-
Notifications
You must be signed in to change notification settings - Fork 3
Description
Currently, we are storing the reconciled Wikidata QID in two different ways:
- We store the QID with
exact match (P2888)whenever the dataset already has a URI for the entity (e.g. https://www.diamm.ac.uk/people/1) - We replace all instances of a particular string (e.g. "J. S. Bach") with a QID if the dataset does not have a URI for that particular entity.
Case 1: Dataset contains URI for entity — using exact match (P2888)
When a dataset already defines a URI (e.g., https://www.diamm.ac.uk/people/1), we use the Wikidata property exact match (P2888) to link that local URI to the corresponding Wikidata entity. This approach ensures the original URI from the dataset is preserved.
For example, if https://www.diamm.ac.uk/people/1 was reconciled to https://www.wikidata.org/entity/Q1339, there would be a triple in our graph stating:
<https://www.diamm.ac.uk/people/1> wdt:P2888 <https://www.wikidata.org/entity/Q1339> .However, all other statement related to this entity would use only the original dataset URI, never the Wikidata URI. For example:
<https://www.diamm.ac.uk/people/1> wdt:P569 "01-01-1200"^^xsd:dateTime .

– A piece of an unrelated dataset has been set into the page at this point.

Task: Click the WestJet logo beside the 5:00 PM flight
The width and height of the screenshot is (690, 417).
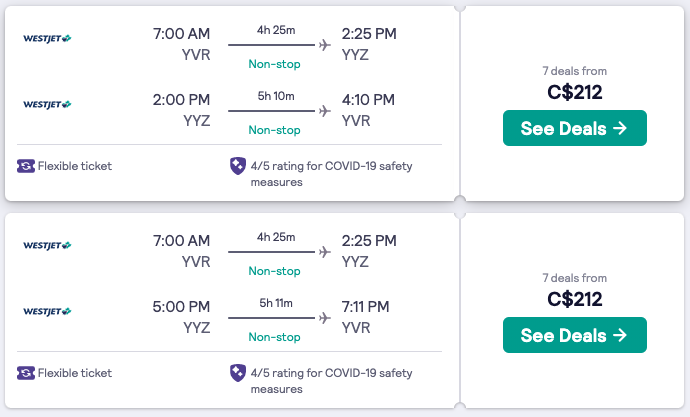Action: pos(47,311)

<https://www.diamm.ac.uk/people/1> wdt:1449 "Beltrandus de Francia" .
<https://www.diamm.ac.uk/sources/1> wdt:P50 <https://www.diamm.ac.uk/people/1> .In this case, the SPARQL query must first retrieve the DIAMM ID, then retrieve the Wikidata QID from that:
Case 2: Dataset does not contain URI for entity — replacing string with QID
This case applies to most values in our datasets, since it is much more common to have strings rather than URIs.
For example, if "Anonymous" (only string, no URI) was reconciled to https://www.wikidata.org/entity/Q4233718, the Wikidata URI would be directly placed within the triple:
<https://www.diamm.ac.uk/sources/1> wdt:P50 <https://www.wikidata.org/entity/Q4233718> .
<https://www.diamm.ac.uk/compositions/1> wdt:P86 <https://www.wikidata.org/entity/Q4233718> .In this, the SPARQL query must directly retrieve the Wikidata ID.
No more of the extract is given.